Özgür Gündem gazetesinin binası, gazete hakkında kapatılma kararının verildiği 16 Ağustos günü polisçe basıldı. Baskında, gazete çalışanları ve oradan yayın yapmaya çalışan İMC TV elemanları yaka paça gözaltına alındı. 18 Ağustos günü savcılık ifadeleri alındıktan sonra neyse ki serbest bırakılan 22 meslektaşımız, devlet görevlisi gibi davranmayan, siyasî güdülerle, hınçla üzerlerine çullanan devlet görevlilerinin hışmına maruz kaldı.

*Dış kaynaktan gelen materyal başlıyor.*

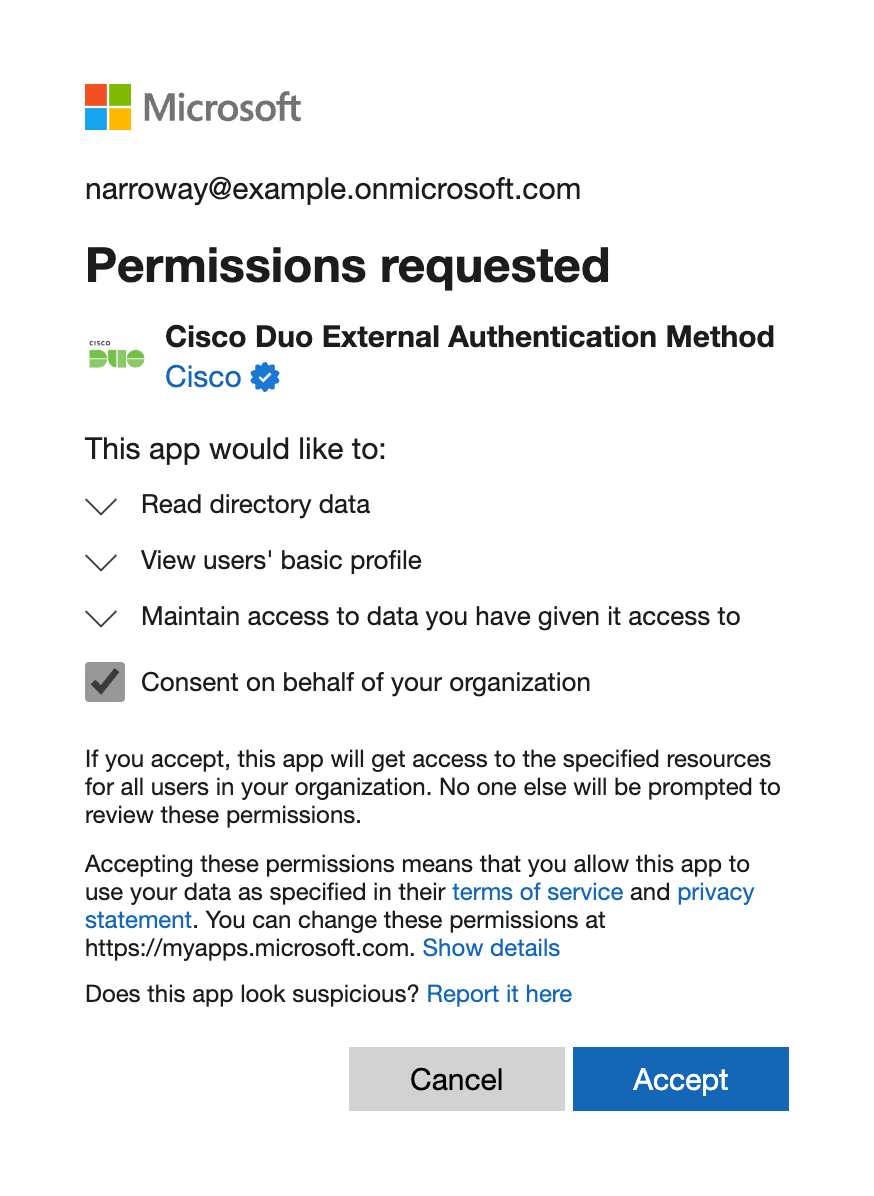Expand the View users' basic profile permission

İMC muhabiri Gülfem Karataş, binadan yayın yaparken itile kakıla gözaltına alınanlardan. İfadesinden bir bölüm sosyal medyada paylaşıldı. Ben de halihazırda özel olarak polisin, genel olarak devletin vaziyetine dair belge niteliği taşıdığı için buraya almayı münasip gördüm:
“Ülkücü bıyığına benzer bir bıyığı olan mavi tişörtlü, uzun boylu ve siyah saçlı bir polis, ’S.. seni burada a.. k.. çocuğu’ sözleriyle tecavüzle tehdit etti. Ardından kırmızı tişörtlü bir polis bana merdivenlerden indiğimiz sırada sırtıma zincirle vurduğu için yaralandım. Bu sırada gözlüğüm kırıldı. Ayrıca burada beni ters kelepçelediler. Yedi saat kelepçeyle bekletildim. Bu yüzden el bileklerim hâlâ yaralı vaziyettedir. Polis aracına bindirildiğimde yine yüzüme vurularak darbedildim. Bunların hepsini doktor raporunda bulabilirsiniz. Bize ‘vatan haini, Ermeni dölü, Yahudi dölü’ gibi sözler söylendi. Üç hilal bilekliği olan bir polis bunu bize göstererek, ‘Bunun anlamını biliyor musunuz, or..lar, kahpeler’ diyerek hakaret etti.”
Bunları okuyunca aklımdan çok şey geçti. Hepsinin özeti, yukarıdaki başlık.